WORK ORDER:
Exactly as they appear, copy the lines from the one holding "Screen dimensions: 678x475" through the end of the records, leaving pictures out.
[[ TASK DATA open ]]
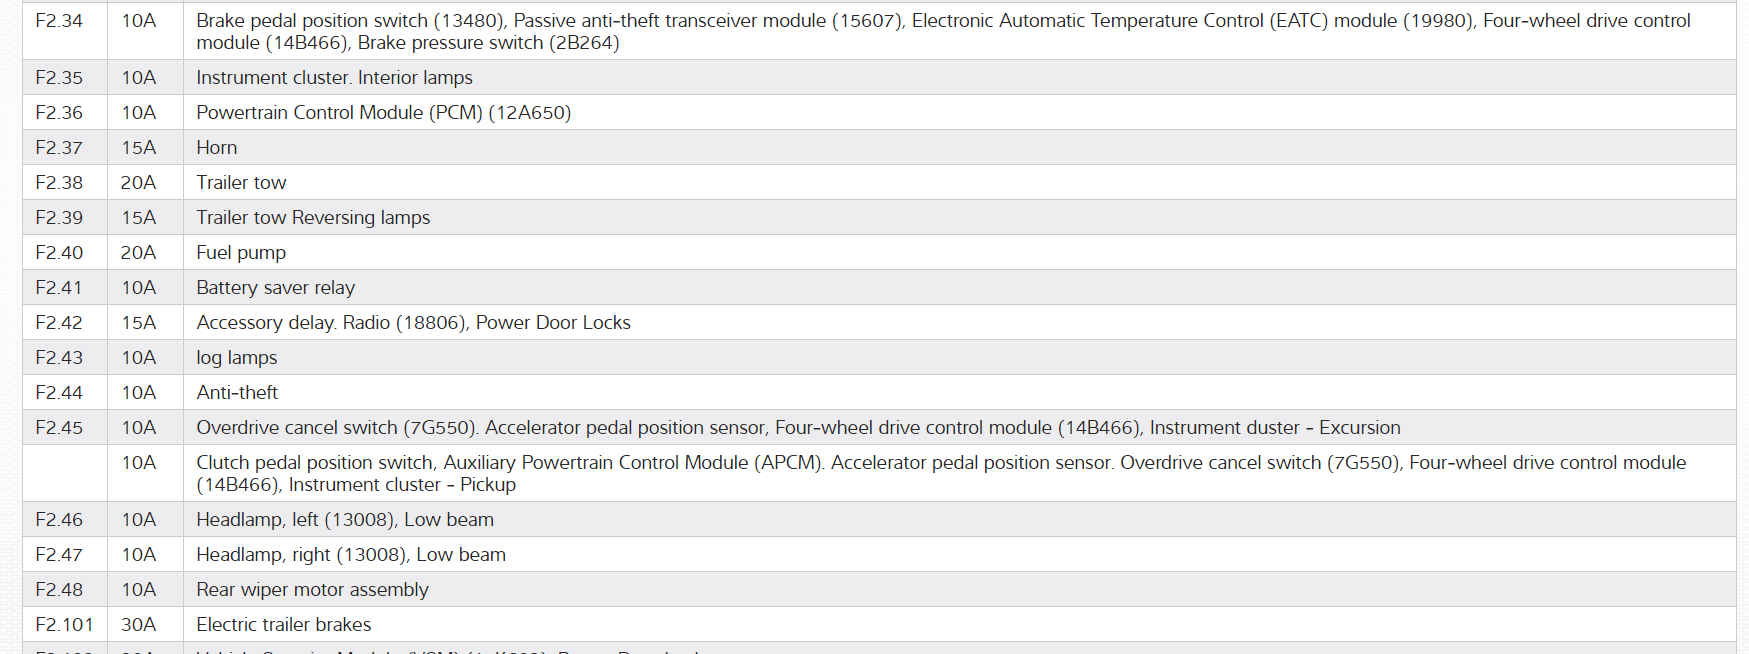Click the Accessory delay Radio description
Viewport: 1749px width, 654px height.
(x=413, y=323)
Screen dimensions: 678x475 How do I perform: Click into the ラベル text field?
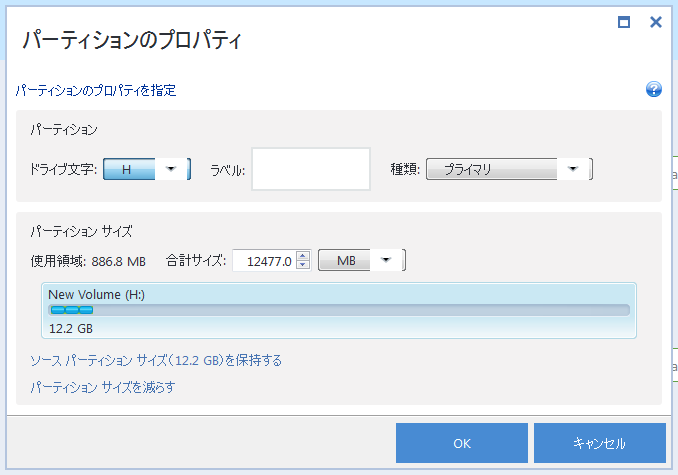coord(310,169)
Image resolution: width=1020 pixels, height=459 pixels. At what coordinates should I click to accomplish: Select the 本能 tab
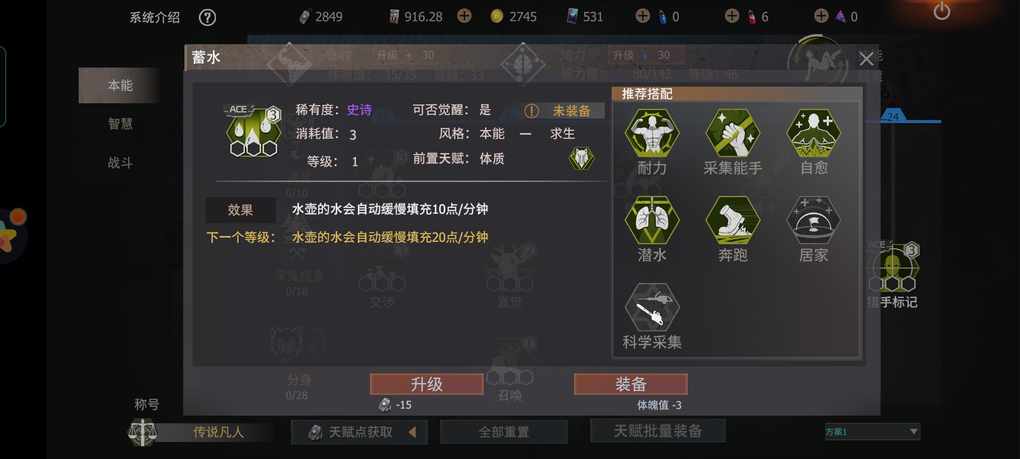120,85
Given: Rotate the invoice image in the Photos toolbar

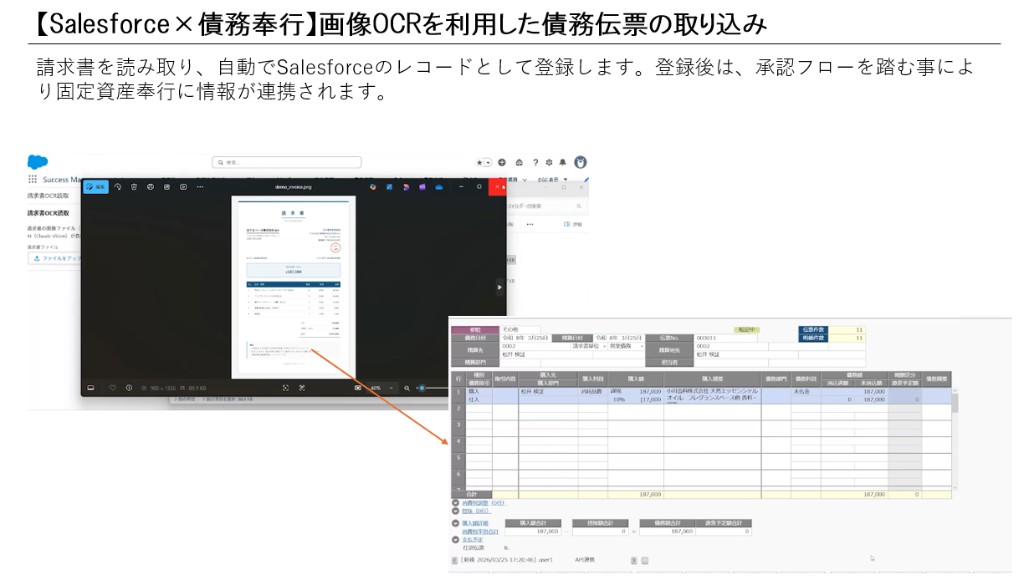Looking at the screenshot, I should pos(116,186).
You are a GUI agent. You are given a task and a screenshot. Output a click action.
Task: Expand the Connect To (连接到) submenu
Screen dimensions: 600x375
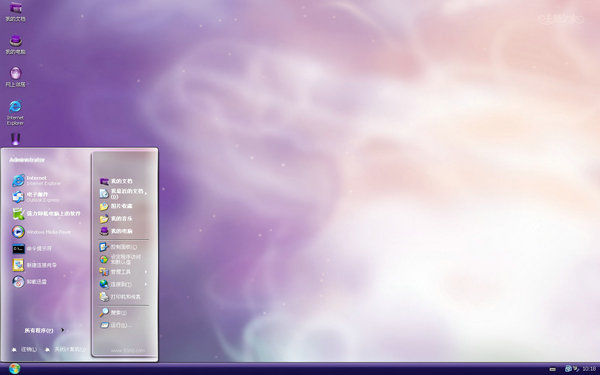pyautogui.click(x=124, y=284)
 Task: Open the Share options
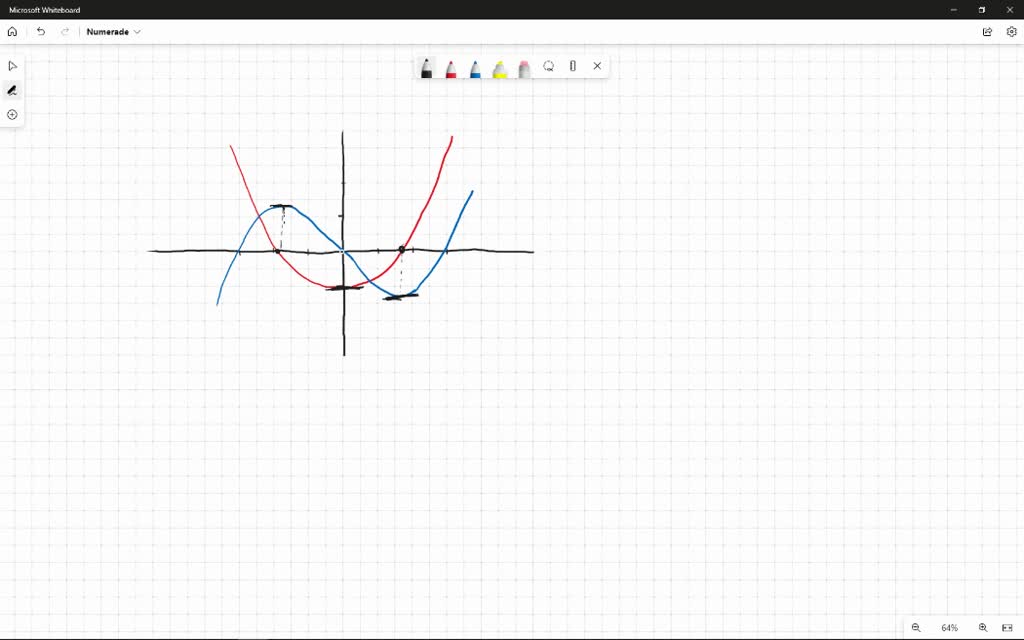coord(987,31)
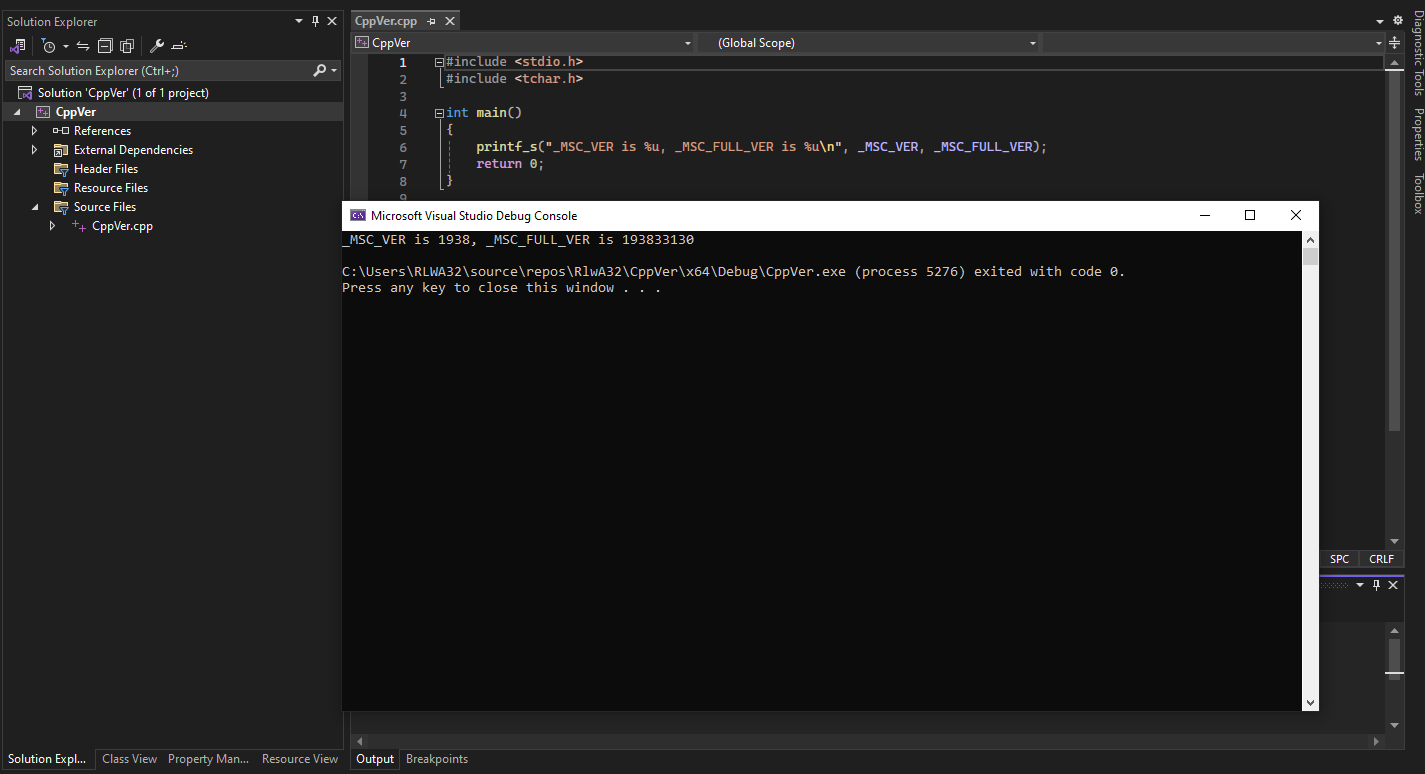
Task: Click the Switch Views icon in Solution Explorer
Action: pyautogui.click(x=20, y=46)
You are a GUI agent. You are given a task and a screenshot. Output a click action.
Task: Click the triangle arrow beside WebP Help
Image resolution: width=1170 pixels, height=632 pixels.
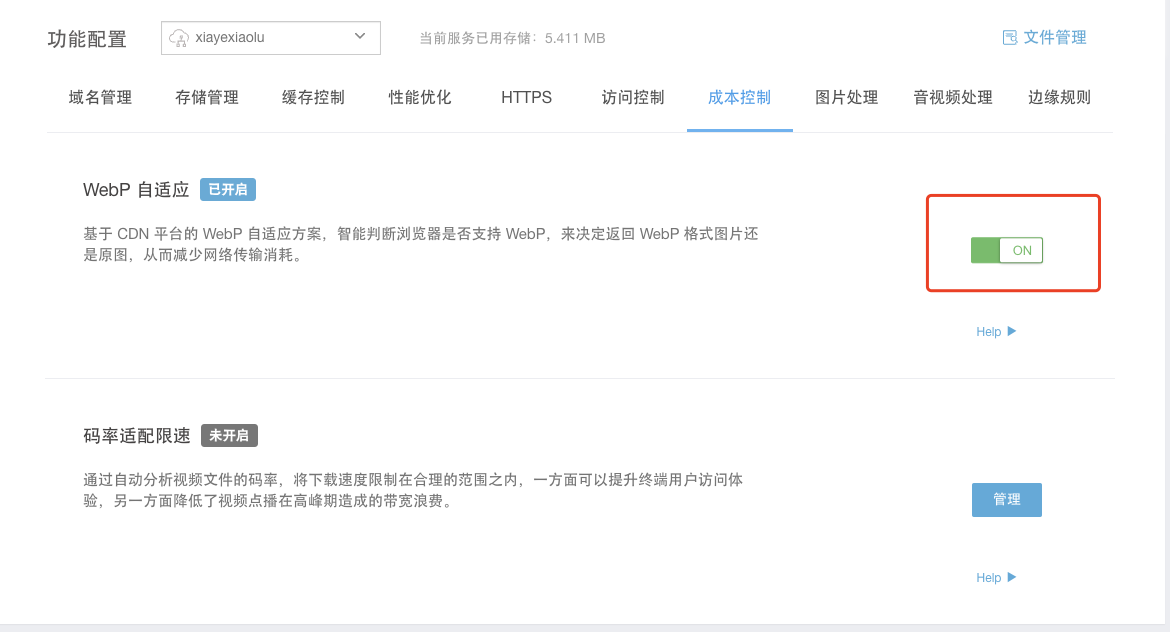(1012, 331)
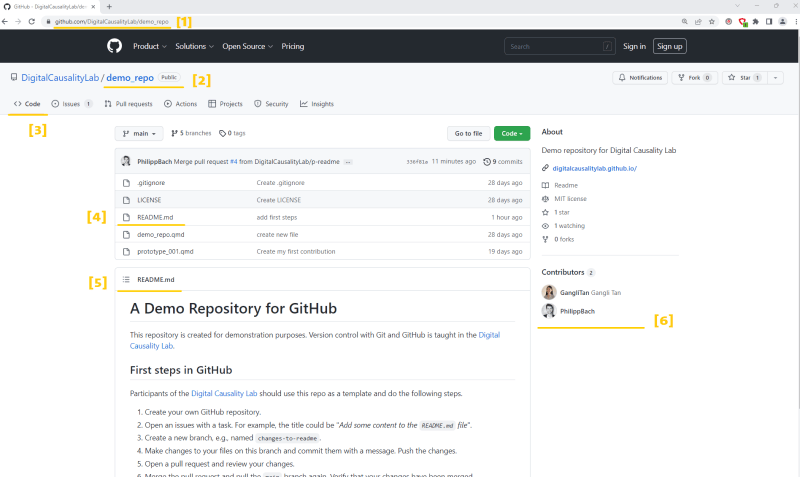
Task: Click PhilippBach's avatar in the commit row
Action: tap(126, 161)
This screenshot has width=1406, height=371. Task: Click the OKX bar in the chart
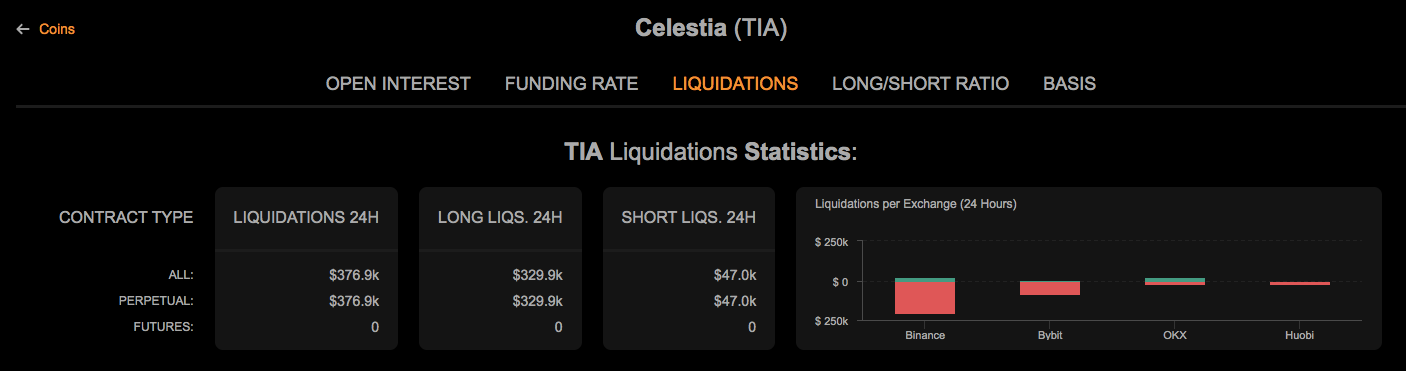[1175, 281]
[[ TASK DATA closed ]]
TASK SOLUTION:
Screen dimensions: 678x475 How do I perform: Click into the ラベル text field?
coord(310,169)
Image resolution: width=1020 pixels, height=459 pixels. At what coordinates should I click to accomplish: Select the 本能 tab
120,85
Given: Rotate the invoice image in the Photos toolbar

Looking at the screenshot, I should pos(116,186).
You are a GUI agent. You are given a task and a screenshot. Output a click action.
Task: Expand the Connect To (连接到) submenu
Screen dimensions: 600x375
pyautogui.click(x=124, y=284)
 Task: Open the Share options
coord(987,31)
Task: Click the Switch Views icon in Solution Explorer
Action: pyautogui.click(x=20, y=46)
You are a GUI agent. You are given a task and a screenshot. Output a click action.
Task: Click the triangle arrow beside WebP Help
Image resolution: width=1170 pixels, height=632 pixels.
(1012, 331)
Task: Click PhilippBach's avatar in the commit row
Action: tap(126, 161)
This screenshot has width=1406, height=371. Task: Click the OKX bar in the chart
[1175, 281]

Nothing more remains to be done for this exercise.